Progress 10/01/02 to 09/30/03

Outputs
The original objectives of this project were to determine whether transcription factor hepatocyte-4 (HNF-4) is involved in the regulation of the liver-specific growth hormone receptor promoter 1 (GHR P1) in cattle and to identify additional transcription factors for GHR P1. Our work during 10/2002-09/2003 was focused on the second objective. Using the -218/-151 region of the GHR P1 as bait to screen a bovine liver cDNA library in a yeast one-hybrid analysis, we identified chicken ovalbumin upstream promoter transcription factor II (COUP-TFII) and HNF-4g as well as HNF-4a as potential binding proteins to the GHR -218/-151 region. These three factors were also identified as binding proteins in a second yeast one-hybrid analysis, in which the bait was the GHR -196/-178 region that had previously been mapped as the binding site for HNF-4a. Electrophoretic mobility shift assays confirmed the interactions of these three factors in bovine liver nuclear extracts with the GHR -196/-178 region. Ribonuclease protection assays revealed that HNF-4g, HNF-4a and COUP-TFII mRNAs were expressed at high levels in the liver. In transient transfection analyses, each transcription factor enhanced GHR 1A promoter activity through binding to the -196/-178 region. These results together suggest that COUP-TFII, HNF-4g and HNF-4a may regulate GHR P1 activity through binding to a common DNA element.

Impacts
Growth hormone and growth hormone receptor are major regulators of growth, metabolism and milk production in cattle. This project is aimed to increase our understanding of how growth hormone receptor gene expression in cattle is regulated. A better understanding of the regulation of growth hormone receptor gene expression will provide a basis for developing novel biotechnical or genetic approaches to increase meat or milk production or productive efficiency.

Publications

• Wang Y, Eleswarapu S, Beal WE, Swecker WS, Akers RM, and Jiang H 2003 Reduced serum insulin-like growth factor (IGF) I is associated with reduced liver IGF-I mRNA and liver growth hormone receptor mRNA in food-deprived cattle.

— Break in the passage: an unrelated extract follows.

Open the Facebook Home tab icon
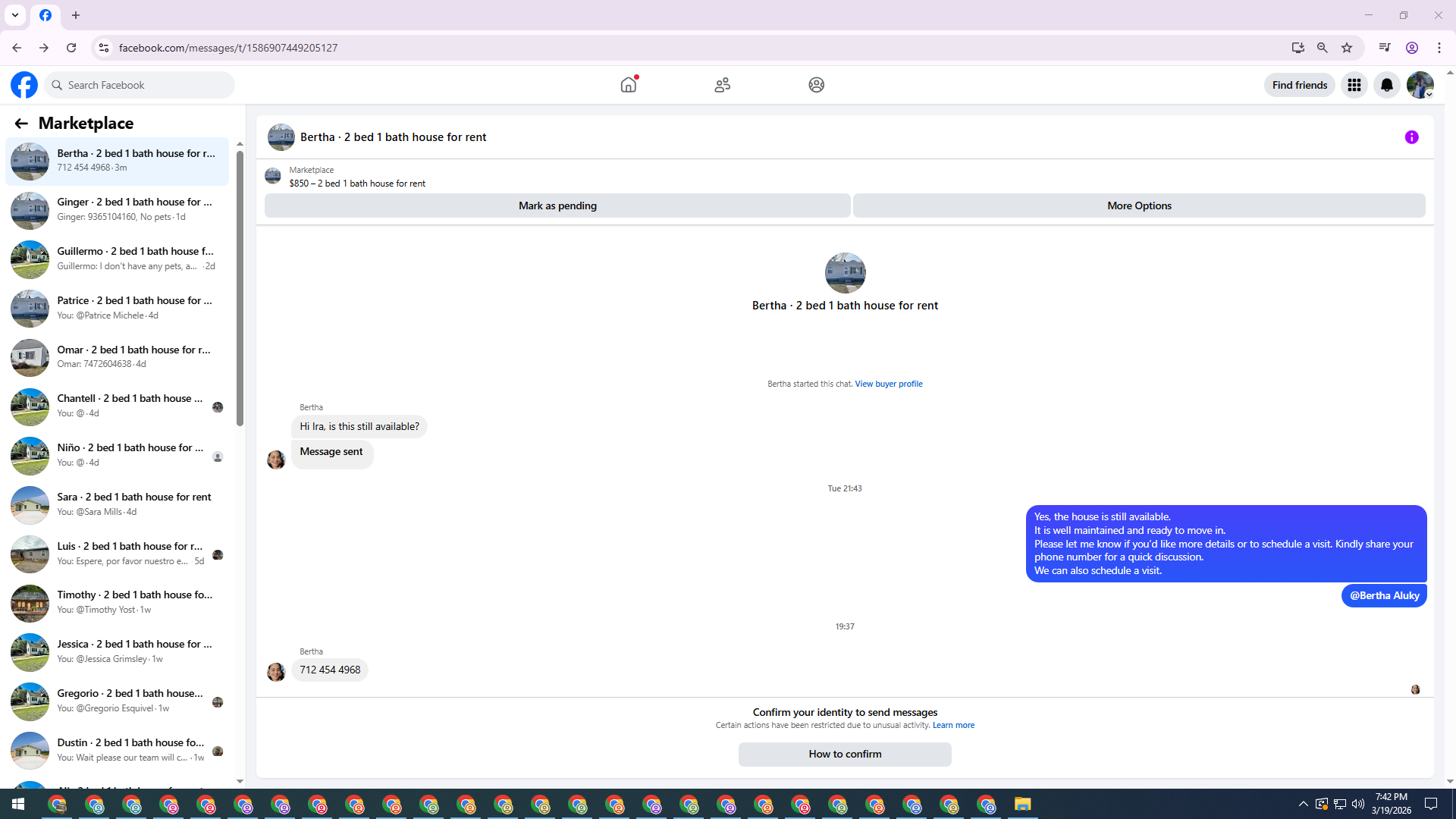This screenshot has width=1456, height=819. click(628, 85)
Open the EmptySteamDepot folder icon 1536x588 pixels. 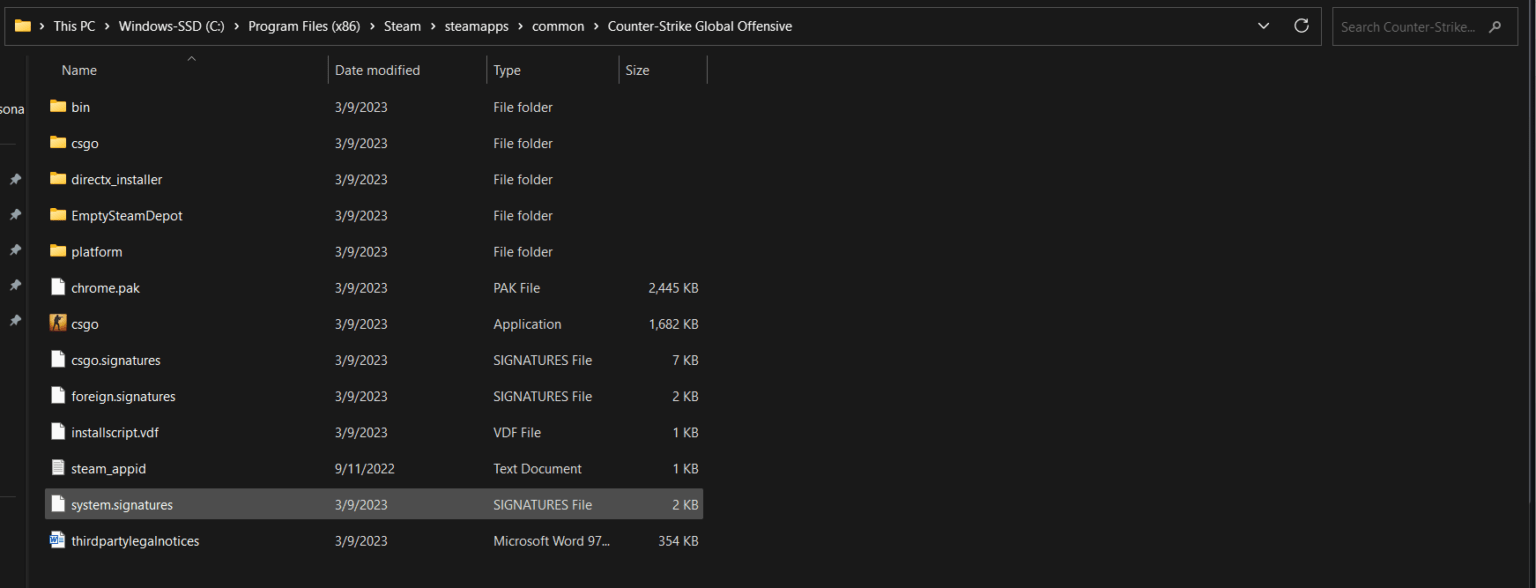point(58,215)
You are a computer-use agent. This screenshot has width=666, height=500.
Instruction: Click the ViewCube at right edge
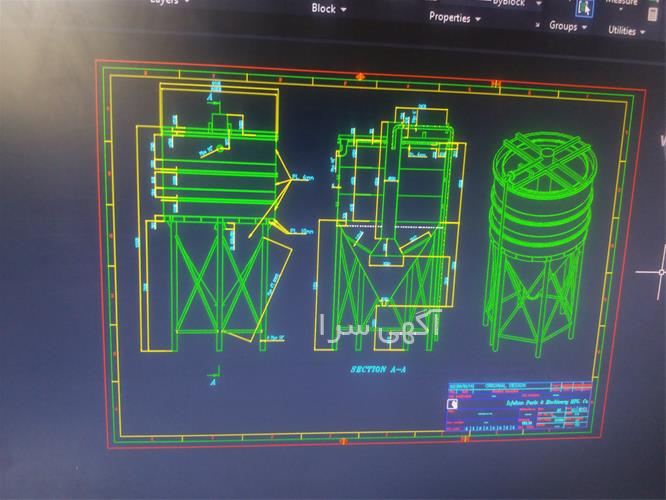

Journal of Nutrition. 133:2555-2560.
• Jiang H, Lucy MC, and Xu Q 2003 The bovine growth hormone receptor promoter 1 is positively regulated by hepatocyte nuclear factor 4gamma via the same element for hepatocyte nuclear factor 4alpha. Journal of Animal Science. 81(Supplement 1): 312.

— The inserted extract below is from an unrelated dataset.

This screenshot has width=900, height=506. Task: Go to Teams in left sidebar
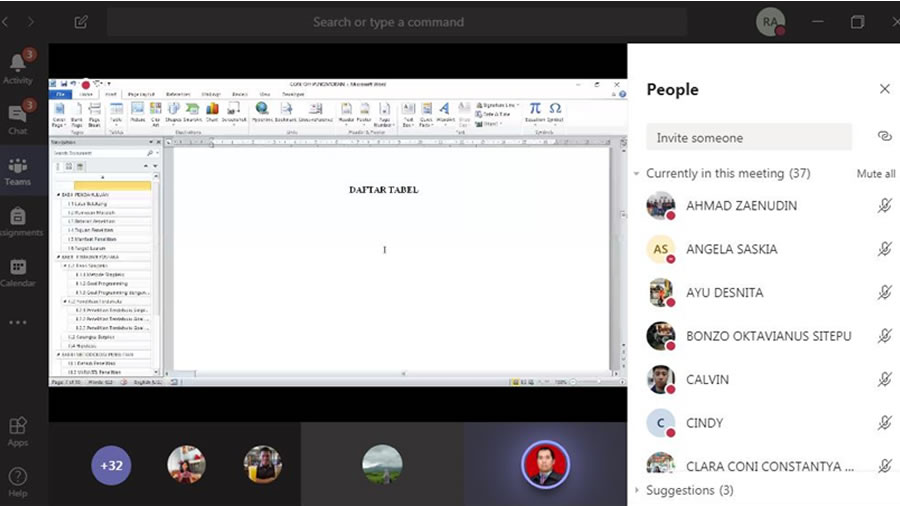point(18,171)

Progress 10/01/01 to 09/30/02

Outputs
This project had two original objectives. The first objective was to determine whether transcription factor hepatocyte nuclear factor-4 (HNF-4) is involved in the regulation of the liver-specific growth hormone receptor promoter 1 (GHR P1) in cattle; the second objective was to identify additional transcriptional factors for GHR P1 and also the second growth hormone receptor promoter named GHR P2. Since the beginning of this project, we have cloned the bovine HNF-4 cDNA and compared its expression levels between different tissues and between different developmental stages in cattle. Our results suggest that HNF-4 plays a role in liver- and postnatal stage-specific activation of GHR P1 in cattle but that HNF-4 alone is not sufficient to activate this promoter in the liver of postnatal cattle. We have also done some work for the second objective. Using yeast-one hybrid system, we have identified several candidate transcription factors for GHR P1 or GHR P2. We are currently testing the functional importance of these candidate transcription factors in regulating the activity of GHR P1 or GHR P2.

Impacts
Growth hormone plays an important role in animal growth and metabolism and its action is intimately linked to the expression level of its specific receptor, growth hormone receptor. The results of this project will increase our understanding of how the expression of the growth hormone receptor gene is regulated in animals and this understanding will help to develop new biotechnologies to increase meat production to meet the nutritional needs of a rapidly increasing world population and to improve meat quality (e.g., reducing fat content) to meet the needs of people who wish to eat healthier.

Publications

• Jiang H and Lucy MC. 2001. Involvement of hepatocyte nuclear factor-4 in the expression of the growth hormone receptor 1A messenger ribonucleic acid in bovine liver. Mol Endocrinol. 15:1023-1034.